La coalition du premier ministre Abe renforce sa majorité au Sénat

La coalition du premier ministre Abe renforce sa majorité au Sénat

Photo: Keystone

Le premier ministre Shinzo Abe a renforcé dimanche sa mainmise sur le parlement japonais à l'issue d'élections sénatoriales. Un bon scrutin obtenu malgré les résultats jugés mitigés de sa politique et son ambition de révision constitutionnelle.

Le Parti libéral démocrate (PLD) de M. Abe et son allié le Komeito prendraient 65 des 121 sièges à renouveler, a indiqué la chaîne publique NHK, selon un dépouillement partiel et ses propres sondages auprès des électeurs. Avant le vote, ces partis disposaient de 59 sièges sur cette moitié du Sénat renouvelée dimanche pour six ans.

Selon la NHK et d'autres chaînes, le PLD pourrait même avoir la majorité à lui seul, ce qui serait une première en 27 ans. L'autre moitié des 242 sièges du Sénat sera renouvelée dans trois ans. Les deux partis au pouvoir en contrôlent 77.

'Je suis soulagé que nous ayons pu nous assurer plus de 61 sièges, soit la moitié de ceux soumis au vote. Je pense que c'est un appel à accélérer les abenomics', a déclaré en fin de soirée M. Abe à la chaîne privée TBS, dans une allusion à sa politique économique.

Le PLD, aux commandes de façon quasi ininterrompue depuis 1955, associé à la formation centriste Komeito, avait en face de lui une opposition affaiblie. Le Parti démocrate (centre-gauche), principal adversaire, peine à se remettre d'un passage au pouvoir d'un peu plus de 3 ans (2009 à 2012), marqué par des revirements incessants et le tsunami de mars 2011 à l'origine de la catastrophe nucléaire de Fukushima.

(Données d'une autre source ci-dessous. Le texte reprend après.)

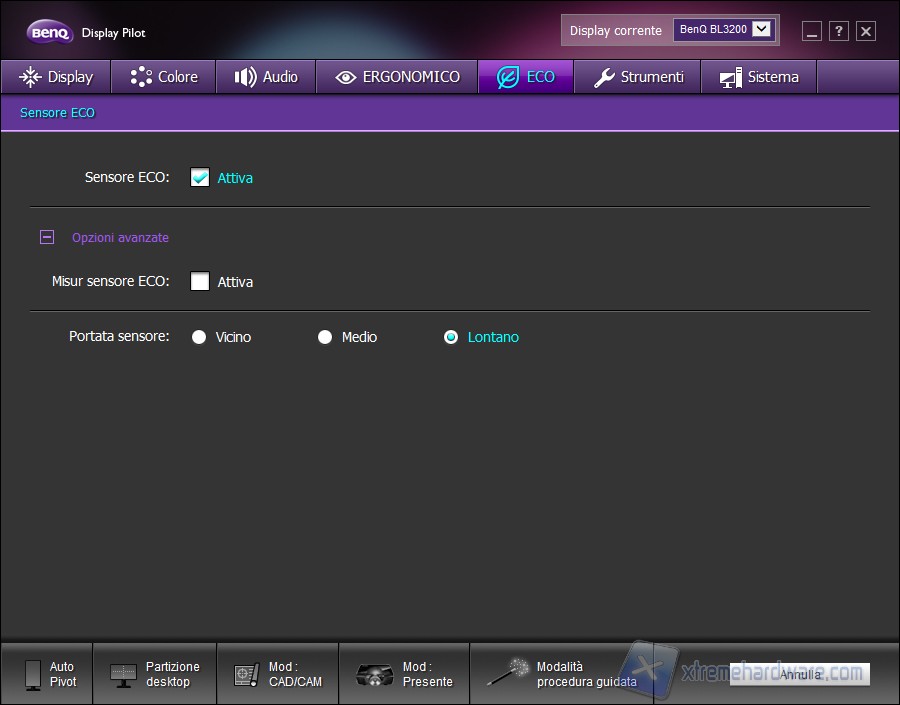Click the Strumenti wrench icon
This screenshot has height=705, width=900.
tap(604, 77)
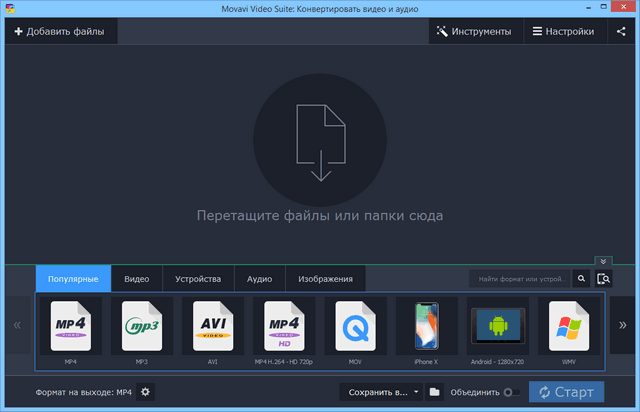640x412 pixels.
Task: Choose the MOV QuickTime format icon
Action: pos(355,326)
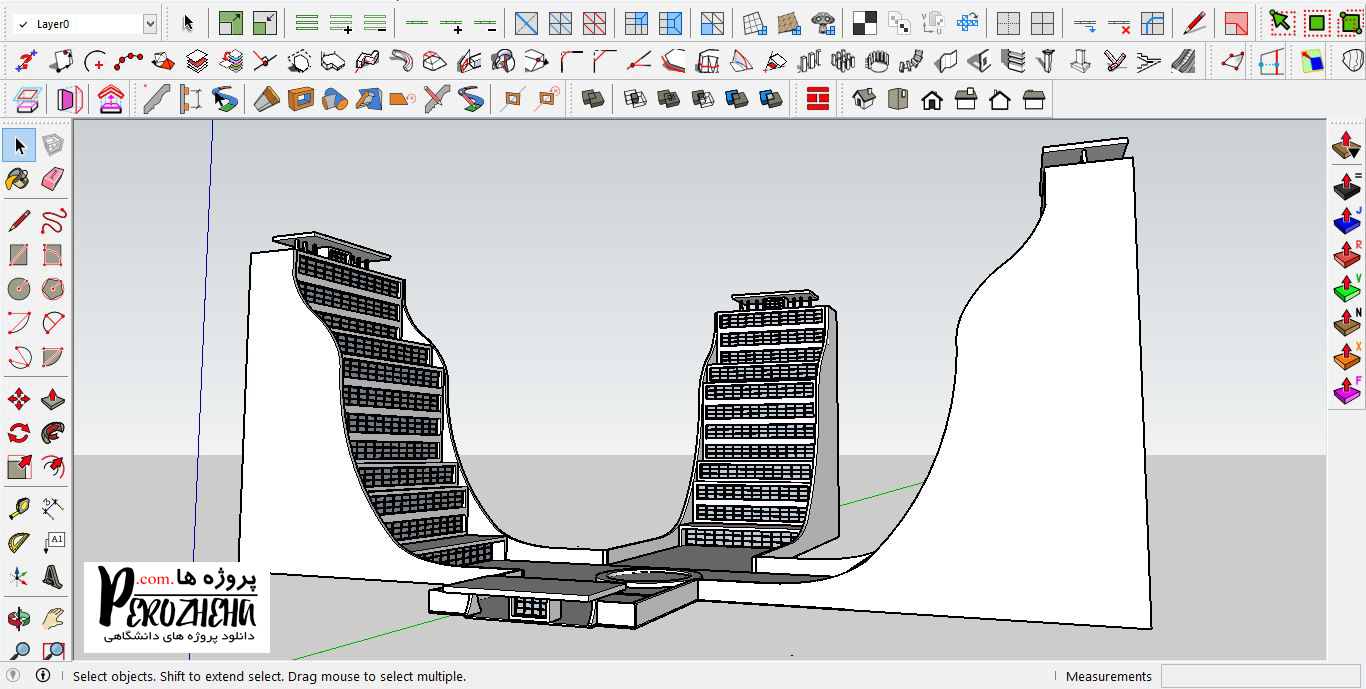
Task: Activate the Push/Pull tool
Action: pyautogui.click(x=53, y=400)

Une première pour les mineurs

Plus de 106,6 millions de citoyens étaient invités à voter, dont les mineurs de 18 et 19 ans qui bénéficient pour la première fois de l'abaissement de l'âge du droit de vote précédemment fixé à 20 ans, âge de la majorité au Japon. L'autre moitié du Sénat sera renouvelée dans trois ans. Les deux partis au pouvoir en contrôlent 77 sièges.

Au pouvoir depuis décembre 2012, M. Abe n'est toujours pas parvenu à redresser la troisième économie du monde en dépit de largesses budgétaires et d'une politique monétaire ultra-accommodante.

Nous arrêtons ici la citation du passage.